* **Exercise directions**:
Which lines run from the line with "792x532 pixels." through the line with "Click the stop button in the transport" in the entries below? Print them exactly, both ends included, and nothing more.

Pixel coordinate grounding data
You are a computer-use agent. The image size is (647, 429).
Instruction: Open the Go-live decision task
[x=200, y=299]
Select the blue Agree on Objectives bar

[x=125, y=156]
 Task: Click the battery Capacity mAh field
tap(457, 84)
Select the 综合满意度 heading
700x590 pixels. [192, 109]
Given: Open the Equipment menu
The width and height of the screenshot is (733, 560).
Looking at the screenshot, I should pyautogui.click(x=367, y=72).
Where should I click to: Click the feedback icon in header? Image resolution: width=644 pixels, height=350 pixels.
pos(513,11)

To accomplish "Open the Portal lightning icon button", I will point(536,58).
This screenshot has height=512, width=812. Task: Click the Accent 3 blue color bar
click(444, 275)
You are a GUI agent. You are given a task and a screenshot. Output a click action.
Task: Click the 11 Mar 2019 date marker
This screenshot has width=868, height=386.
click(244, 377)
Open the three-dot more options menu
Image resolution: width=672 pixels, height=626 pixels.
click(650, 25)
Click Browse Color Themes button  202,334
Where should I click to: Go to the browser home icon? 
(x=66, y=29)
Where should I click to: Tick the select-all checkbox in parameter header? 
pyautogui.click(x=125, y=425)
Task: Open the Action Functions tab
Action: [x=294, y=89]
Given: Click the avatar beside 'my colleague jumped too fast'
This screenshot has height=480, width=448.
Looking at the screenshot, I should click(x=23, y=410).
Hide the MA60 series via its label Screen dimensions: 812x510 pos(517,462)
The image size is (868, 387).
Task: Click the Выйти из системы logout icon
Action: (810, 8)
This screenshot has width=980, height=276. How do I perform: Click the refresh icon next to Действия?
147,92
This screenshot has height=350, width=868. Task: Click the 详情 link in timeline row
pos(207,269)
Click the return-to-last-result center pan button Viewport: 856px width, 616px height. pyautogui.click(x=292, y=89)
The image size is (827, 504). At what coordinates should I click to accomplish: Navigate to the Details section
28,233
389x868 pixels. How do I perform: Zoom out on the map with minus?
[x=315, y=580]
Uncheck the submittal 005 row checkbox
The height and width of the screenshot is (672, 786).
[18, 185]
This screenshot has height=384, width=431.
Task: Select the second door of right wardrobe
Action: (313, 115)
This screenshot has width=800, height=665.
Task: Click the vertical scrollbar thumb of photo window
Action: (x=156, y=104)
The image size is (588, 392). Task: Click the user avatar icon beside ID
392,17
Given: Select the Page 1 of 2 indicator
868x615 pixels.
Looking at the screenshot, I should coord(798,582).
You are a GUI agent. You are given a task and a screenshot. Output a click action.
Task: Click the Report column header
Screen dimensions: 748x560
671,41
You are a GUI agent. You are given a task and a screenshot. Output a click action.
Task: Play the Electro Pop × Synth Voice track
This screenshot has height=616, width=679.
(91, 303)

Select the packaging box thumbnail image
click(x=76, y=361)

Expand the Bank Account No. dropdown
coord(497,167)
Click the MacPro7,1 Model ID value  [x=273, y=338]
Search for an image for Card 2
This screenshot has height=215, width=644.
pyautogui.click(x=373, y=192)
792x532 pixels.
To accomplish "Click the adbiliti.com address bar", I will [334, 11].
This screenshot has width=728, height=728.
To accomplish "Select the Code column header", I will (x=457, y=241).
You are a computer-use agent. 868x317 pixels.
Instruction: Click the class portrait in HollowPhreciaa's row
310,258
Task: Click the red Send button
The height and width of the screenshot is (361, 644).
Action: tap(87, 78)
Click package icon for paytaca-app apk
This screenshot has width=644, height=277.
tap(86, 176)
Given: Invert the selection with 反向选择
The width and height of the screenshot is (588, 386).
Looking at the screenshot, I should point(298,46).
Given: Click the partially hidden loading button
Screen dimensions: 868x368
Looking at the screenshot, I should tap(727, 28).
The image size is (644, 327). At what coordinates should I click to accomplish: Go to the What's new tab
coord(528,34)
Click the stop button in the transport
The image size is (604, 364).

* **Solution to this problem**:
792x532 pixels.
To accomplish "Click the adbiliti.com address bar", I will [334, 11].
This screenshot has width=728, height=728.
To accomplish "Select the Code column header", I will (x=457, y=241).
You are a computer-use agent. 868x317 pixels.
Instruction: Click the class portrait in HollowPhreciaa's row
310,258
Task: Click the red Send button
The height and width of the screenshot is (361, 644).
Action: tap(87, 78)
Click package icon for paytaca-app apk
This screenshot has width=644, height=277.
tap(86, 176)
Given: Invert the selection with 反向选择
The width and height of the screenshot is (588, 386).
Looking at the screenshot, I should point(298,46).
Given: Click the partially hidden loading button
Screen dimensions: 868x368
Looking at the screenshot, I should tap(727, 28).
The image size is (644, 327). At what coordinates should I click to accomplish: Go to the What's new tab
coord(528,34)
Click the stop button in the transport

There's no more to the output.